25. Operating Room Rescheduler
Member: Albert Shu, Indu Subbaraj
Advisor: Linh Phan, Ari Brooks, MD

Abstract: Numerous hospitals, including the Hospital of the University of Pennsylvania, suffer heavily from operating room scheduling inefficiencies. In many cases, the inefficiencies arise from failure to properly adjust operating room schedules in response to unanticipated events. Our goal is to develop a web application that adjusts operating room schedules systematically and efficiently in response to three specific events: surgeries exceeding their allotted time slot, surgeries completing earlier than their allotted time slot, and surgeries being cancelled. Given an initial operating room schedule, this web application will automatically suggest schedule adjustments based on the current status of a hospital's operating room system. The web application, along with the scheduling algorithm on which it is based, will ultimately contribute to the reduction of operating room inefficiencies and costs.
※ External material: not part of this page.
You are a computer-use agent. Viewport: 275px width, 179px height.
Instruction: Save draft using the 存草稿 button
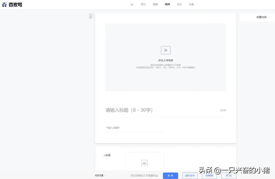[209, 176]
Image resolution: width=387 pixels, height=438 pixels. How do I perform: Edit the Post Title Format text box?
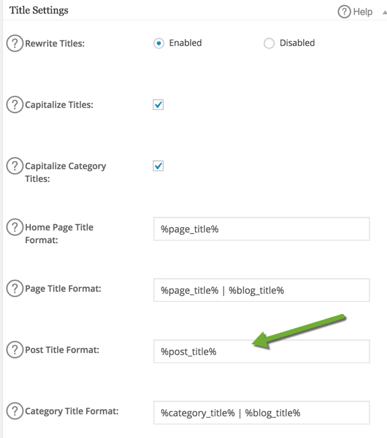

26. Fully Immersive Virtual Reality Golf Simulator (DMD Project)
Member: Joseph Tong
Advisor: Stephen Lane

Abstract: The idea of virtual golf simulators is not a new thing. With both casual and professional golfers constantly looking to improve their game, the existence of interactive golf simulators have been present for quite awhile. However, since the introduction of augmented reality gaming through the Microsoft Kinect, PlayStation Move, and Wii and the advent of Oculus Rift, there has not been a fully immersive virtual reality golf simulator created to this day.

As a relatively stationary sport, golf is the perfect sport that allows the user a fully immersive virtual experience with the current gaming technology available today. This project intends to use the Microsoft Kinect and Oculus Rift to create this immersive experience. The Microsoft Kinect will be the source of input that detects the users swing and position while the Oculus Rift will complete the visual immersion. This project intends to create a unique and novel virtual reality user experience that will be a significant improvement on the current existing golf simulators presently available.


27. Integration of Real Lighting Conditions into Interactive Augmented Reality Environments (DMD Project)
Members: Denys Bastov and Anton Bastov
Advisor: Scott White

Abstract: We are developing a system that will create visually seamless augmented reality experience by mimicking the illumination of the real environment inside the virtual environment, initialized at relatively the same spatial position.

With the growing interest in augmented reality and the introduction of new technologies that allow real-time integration of virtual objects into real environments the problem arises to make this integration seamless by minimizing the visual difference between the rendering of the virtual scenes and the real video/image footage. One of the key aspects that make the virtual objects stand out is the mismatch in the lighting conditions between the real and virtual environments.

There have been a lot of attempts of detecting the light sources in the real environments. Most of them require the use of calibration objects (light probes), usually spheres, with known light interaction properties (reflectivity, refraction, absorption, color, etc.) or some user interaction, e.g. manual selection of certain objects in the image to act like light probes. These approaches tend to have very accurate estimations of the positions of the light sources in the scene, but are difficult to use in the real life scenarios, given that regular users do not have light probes with known physical properties. Our approach requires no user interaction and relies solely on the sensory information provided by the Google Tango tablet.